В том числе «враждебно относящиеся к единству Германии иностранные державы Россия и Англия, которые при помощи сложной системы качелей равновесия в Германии препятствовали росту мощи немецких великих держав путем взаимного постоянного ослабления, больше заботились при создании союза о себе, чем о Германии, и т. д.» (Оригинальный план, согласно которому иностранные державы Россия и Англия должны ослаблять друг Друга, дабы помешать росту мощи Пруссии!) «Наконец-то она» (Пруссия) «показала, что полностью поняла суть нынешней войны, которая подобно Тридцатилетней войне имеет целью завершение революции 1848 года». «По этой причине», (именно потому, что Тридцатилетняя война ставила себе целью завершение революции 1848 г.) «Пруссия не признает более Союзного сейма и
… считает суверенитет всех остальных немецких князей утратившим силу и т. д.». И наконец, «Прусское правительство могло бы, если бы ей» (то есть Пруссии) «подобная революционная политика показалась бы слишком рискованной, выбрать и консервативную точку зрения. Оно могло бы выбрать ее… так как царствующая в Пруссии династия, как равная» (кому?) «должна поддерживать сохранение остальных» (каких остальных?) «… потому что Пруссия, не будучи самостоятельной, должна согласовывать свою позицию с той, которой будет придерживаться нейтральная Англия и т. д.».

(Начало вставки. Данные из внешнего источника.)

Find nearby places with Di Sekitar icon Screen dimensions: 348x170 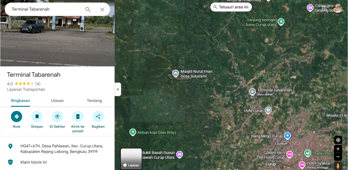tap(57, 117)
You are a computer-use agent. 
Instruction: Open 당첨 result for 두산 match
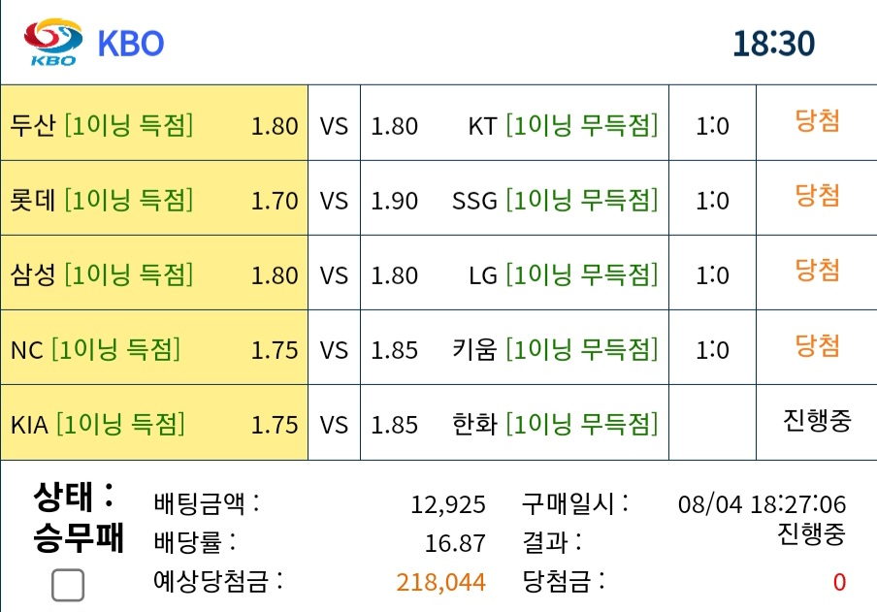click(x=817, y=121)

До сих пор она «колебалась». Она же допустила, чтобы ее «соперница-Австрия» была разбита.
«При помощи договоров она постоянно пыталась тянуть малые государства» (тянуть из них богатство, вытянуть их хлыстом или перетянуть их на свою сторону?) «Она вернулась во Франкфурт» (из Эрфурта) «почти с теми же самыми предложениями, которые, если бы они исходили от Ганновера или Баварии, Пруссия не приняла бы».
В конце концов, автор называет это «умелым ходом», хотя здесь проявлено мало умения в consecutio temporum {согласовании времен. Ред.}.
К сожалению, Виллафранкский договор одним ударом опрокинул все ходы Пруссии, доступные фантазии готца. Поэтому, оставляя «высокую политику» фирмы Юх и К°, мы обращаемся к Тиртею, который в лице омоложенного «Hermann» воспевает битву под Сольферино. Сей Тиртей, по-видимому, добрый малый. Он ни на минуту не сомневается в том, что все зуавы, тюркосы, кроаты, сербы, чехи et autres Zephyres, бившиеся друг с другом под Сольферино,
«не будь обоих императоров, повсюду на свете, где бы случай ни свел их вместе, относились бы друг к другу, как безобидные и любезные люди, они друг друга приветствовали бы, ели бы и пили» (друг друга ели бы и пили! Какова любезность — каннибальская!).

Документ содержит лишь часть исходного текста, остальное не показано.